To alter the default cluster name from “Test Cluster,” use the CQL shell:

cqlsh
cqlsh> UPDATE system.local SET cluster_name = 'HowtoForge Cluster' WHERE KEY = 'local';

Exit the shell:

cqlsh>exit;

Edit the cassandra.yaml configuration and set the new cluster name:

nano /etc/cassandra/default.conf/cassandra.yaml

Modify:

cluster_name: 'HowtoForge Cluster'

Save the file, flush the system cache, and restart Cassandra:

nodetool flush system
systemctl restart cassandra

Log back in to confirm the cluster name change:

cqlsh

You should see:

Connected to HowtoForge Cluster at localhost:9160.
[cqlsh 4.1.1 | Cassandra 2.0.17 | CQL spec 3.1.1 | Thrift protocol 19.39.0]
Use HELP for help.
cqlsh>

Conclusion

Well done!
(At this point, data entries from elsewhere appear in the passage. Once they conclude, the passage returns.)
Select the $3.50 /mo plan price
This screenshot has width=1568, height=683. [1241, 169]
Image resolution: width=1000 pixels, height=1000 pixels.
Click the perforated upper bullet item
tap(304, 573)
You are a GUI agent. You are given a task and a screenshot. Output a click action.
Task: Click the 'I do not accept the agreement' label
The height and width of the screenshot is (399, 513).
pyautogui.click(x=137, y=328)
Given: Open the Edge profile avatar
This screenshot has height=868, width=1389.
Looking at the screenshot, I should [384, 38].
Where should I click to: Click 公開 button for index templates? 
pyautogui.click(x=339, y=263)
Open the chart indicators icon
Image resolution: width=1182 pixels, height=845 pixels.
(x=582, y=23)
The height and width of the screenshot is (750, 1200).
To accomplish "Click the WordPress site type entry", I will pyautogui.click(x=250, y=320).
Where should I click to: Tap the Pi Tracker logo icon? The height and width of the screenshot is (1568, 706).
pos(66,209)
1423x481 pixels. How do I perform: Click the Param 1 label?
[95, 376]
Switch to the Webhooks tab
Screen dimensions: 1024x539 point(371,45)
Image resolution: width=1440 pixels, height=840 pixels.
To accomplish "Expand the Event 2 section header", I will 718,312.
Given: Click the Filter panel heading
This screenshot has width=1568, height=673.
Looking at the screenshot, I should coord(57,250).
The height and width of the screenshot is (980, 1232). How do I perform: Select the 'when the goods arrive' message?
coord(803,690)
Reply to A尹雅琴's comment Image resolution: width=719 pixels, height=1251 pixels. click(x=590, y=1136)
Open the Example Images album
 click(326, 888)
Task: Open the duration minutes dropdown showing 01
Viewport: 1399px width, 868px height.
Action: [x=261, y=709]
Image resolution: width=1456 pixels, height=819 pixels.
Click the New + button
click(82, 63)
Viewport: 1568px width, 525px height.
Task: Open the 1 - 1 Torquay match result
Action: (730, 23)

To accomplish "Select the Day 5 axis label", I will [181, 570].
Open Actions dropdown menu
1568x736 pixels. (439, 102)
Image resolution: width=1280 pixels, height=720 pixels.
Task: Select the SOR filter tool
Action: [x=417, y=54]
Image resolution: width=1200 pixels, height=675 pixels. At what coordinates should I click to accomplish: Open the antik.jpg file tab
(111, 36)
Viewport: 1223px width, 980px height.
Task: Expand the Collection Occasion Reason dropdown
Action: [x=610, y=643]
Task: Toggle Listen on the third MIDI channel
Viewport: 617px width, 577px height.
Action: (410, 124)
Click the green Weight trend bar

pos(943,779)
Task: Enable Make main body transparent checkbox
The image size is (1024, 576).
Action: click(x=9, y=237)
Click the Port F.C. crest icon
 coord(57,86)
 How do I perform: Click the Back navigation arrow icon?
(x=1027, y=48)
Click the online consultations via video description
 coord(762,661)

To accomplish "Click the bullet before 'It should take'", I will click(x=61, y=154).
You have successfully installed and configured Apache Cassandra on CentOS 8. Should you have any questions, please feel free to ask for assistance.

Frequently Asked Questions (FAQ)

  • Is there an alternative CentOS version compatible with these instructions?While this guide targets CentOS 8, many instructions are applicable to other CentOS versions with similar package management and configuration directories.
  • Can I use a newer version of Java?It’s advised to use the version of Java compatible with Cassandra’s specified requirements. Check Cassandra’s documentation for any updates or version compatibility changes.
  • How can I scale Cassandra for larger data workloads?Cassandra is inherently designed to scale by adding more nodes to your cluster, distributing data, and increasing your cluster’s capacity and fault tolerance.
  • Where can I find more about Cassandra’s configuration settings?The Apache Cassandra documentation is a comprehensive resource that covers various configuration settings and best practices.